:: PROMPT ::
Transcribe word for word the lines below from the line with "597x480 pixels. At" through the line with "Task: Click the Estimated Tax info icon", ends included.

:: TASK MATERIAL ::
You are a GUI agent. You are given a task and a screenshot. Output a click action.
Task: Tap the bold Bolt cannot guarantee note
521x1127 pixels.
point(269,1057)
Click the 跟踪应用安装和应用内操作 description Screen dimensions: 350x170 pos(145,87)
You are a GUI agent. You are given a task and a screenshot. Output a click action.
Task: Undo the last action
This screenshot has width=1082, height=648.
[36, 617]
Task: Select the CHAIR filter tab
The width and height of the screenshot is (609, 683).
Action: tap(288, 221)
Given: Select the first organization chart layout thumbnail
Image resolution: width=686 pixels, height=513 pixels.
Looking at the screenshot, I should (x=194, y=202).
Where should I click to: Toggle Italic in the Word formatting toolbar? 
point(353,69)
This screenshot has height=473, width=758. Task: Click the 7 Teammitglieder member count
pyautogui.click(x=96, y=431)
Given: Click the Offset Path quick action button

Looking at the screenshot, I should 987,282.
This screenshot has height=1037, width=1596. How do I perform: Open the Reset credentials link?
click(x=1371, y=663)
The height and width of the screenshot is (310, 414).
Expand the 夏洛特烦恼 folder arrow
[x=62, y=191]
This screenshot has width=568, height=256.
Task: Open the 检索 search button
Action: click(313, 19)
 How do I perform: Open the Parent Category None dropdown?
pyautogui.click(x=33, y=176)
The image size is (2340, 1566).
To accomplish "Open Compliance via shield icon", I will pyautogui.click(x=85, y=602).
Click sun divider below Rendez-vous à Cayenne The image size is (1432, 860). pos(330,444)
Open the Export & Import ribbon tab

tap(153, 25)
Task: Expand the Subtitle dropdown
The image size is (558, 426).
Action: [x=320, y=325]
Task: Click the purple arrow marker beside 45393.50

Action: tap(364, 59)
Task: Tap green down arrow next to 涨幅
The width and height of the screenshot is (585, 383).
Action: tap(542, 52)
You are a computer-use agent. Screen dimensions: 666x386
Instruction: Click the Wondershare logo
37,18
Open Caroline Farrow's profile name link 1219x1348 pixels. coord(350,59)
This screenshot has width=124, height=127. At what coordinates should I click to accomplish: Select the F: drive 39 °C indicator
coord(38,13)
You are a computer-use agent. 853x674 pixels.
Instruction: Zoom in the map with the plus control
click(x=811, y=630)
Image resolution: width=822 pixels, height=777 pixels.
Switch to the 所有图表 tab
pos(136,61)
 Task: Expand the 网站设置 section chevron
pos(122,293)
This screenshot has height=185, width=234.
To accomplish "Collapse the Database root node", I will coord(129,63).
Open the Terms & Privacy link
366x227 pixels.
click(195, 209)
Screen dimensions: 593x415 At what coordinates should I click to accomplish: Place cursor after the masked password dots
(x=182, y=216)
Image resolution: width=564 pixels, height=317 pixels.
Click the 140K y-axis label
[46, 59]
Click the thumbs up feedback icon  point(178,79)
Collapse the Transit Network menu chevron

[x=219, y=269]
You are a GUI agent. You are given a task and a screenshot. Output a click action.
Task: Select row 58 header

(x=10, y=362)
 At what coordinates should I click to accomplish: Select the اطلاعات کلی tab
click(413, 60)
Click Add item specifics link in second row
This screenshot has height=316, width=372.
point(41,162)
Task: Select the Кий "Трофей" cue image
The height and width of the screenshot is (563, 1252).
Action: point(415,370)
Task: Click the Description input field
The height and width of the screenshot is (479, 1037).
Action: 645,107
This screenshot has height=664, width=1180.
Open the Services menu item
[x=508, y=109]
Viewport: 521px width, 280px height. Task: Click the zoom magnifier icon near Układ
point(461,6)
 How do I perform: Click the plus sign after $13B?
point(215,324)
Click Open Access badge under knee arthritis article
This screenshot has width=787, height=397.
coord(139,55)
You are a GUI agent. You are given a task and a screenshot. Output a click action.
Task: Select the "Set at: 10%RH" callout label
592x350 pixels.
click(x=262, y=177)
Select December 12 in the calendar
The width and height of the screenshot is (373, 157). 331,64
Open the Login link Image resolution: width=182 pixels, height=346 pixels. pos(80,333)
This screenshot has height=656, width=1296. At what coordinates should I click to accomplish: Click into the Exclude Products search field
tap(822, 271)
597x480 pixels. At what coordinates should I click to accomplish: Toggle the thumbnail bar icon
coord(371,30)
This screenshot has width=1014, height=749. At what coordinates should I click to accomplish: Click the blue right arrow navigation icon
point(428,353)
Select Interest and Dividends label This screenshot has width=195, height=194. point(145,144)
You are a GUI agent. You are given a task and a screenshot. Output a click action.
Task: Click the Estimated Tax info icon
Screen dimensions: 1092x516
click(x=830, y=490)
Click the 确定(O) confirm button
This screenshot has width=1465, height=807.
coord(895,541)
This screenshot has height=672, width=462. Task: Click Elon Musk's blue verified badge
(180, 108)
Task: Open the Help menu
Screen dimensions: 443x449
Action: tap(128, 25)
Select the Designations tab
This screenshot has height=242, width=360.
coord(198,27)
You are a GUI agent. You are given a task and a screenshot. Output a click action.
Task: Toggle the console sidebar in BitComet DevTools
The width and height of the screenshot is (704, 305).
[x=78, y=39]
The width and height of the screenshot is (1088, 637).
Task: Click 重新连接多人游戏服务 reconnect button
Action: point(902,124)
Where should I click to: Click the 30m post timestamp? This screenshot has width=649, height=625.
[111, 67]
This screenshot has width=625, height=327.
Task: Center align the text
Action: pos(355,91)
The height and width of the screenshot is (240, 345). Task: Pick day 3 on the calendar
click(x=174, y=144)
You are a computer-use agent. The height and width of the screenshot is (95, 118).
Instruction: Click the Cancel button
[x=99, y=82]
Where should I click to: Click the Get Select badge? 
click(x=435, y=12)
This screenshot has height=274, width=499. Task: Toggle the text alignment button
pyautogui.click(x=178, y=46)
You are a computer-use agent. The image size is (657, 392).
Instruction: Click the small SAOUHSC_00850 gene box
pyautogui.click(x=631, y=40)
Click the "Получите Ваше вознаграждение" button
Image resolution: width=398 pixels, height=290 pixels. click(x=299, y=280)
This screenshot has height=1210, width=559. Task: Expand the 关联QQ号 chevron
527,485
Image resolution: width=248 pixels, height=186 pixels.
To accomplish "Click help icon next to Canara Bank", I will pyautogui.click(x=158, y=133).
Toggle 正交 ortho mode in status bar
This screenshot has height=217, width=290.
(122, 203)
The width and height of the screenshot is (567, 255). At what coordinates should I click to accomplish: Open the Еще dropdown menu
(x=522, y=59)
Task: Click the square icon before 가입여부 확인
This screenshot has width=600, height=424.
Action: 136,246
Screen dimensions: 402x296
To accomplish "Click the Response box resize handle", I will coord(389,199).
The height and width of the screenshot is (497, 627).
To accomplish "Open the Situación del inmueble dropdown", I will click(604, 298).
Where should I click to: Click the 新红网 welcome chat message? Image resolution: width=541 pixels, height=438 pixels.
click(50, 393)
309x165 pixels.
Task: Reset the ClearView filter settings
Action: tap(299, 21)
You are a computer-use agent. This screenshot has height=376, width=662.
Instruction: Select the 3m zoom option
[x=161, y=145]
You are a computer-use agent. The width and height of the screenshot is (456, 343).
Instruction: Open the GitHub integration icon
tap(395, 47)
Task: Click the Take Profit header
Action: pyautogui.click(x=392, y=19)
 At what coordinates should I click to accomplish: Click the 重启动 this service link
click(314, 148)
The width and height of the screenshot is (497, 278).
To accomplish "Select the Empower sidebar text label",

:: EXPECTED OUTPUT ::
597x480 pixels. At what coordinates should I click to accomplish: Toggle the thumbnail bar icon
coord(371,30)
This screenshot has width=1014, height=749. At what coordinates should I click to accomplish: Click the blue right arrow navigation icon
point(428,353)
Select Interest and Dividends label This screenshot has width=195, height=194. point(145,144)
You are a GUI agent. You are given a task and a screenshot. Output a click action.
Task: Click the Estimated Tax info icon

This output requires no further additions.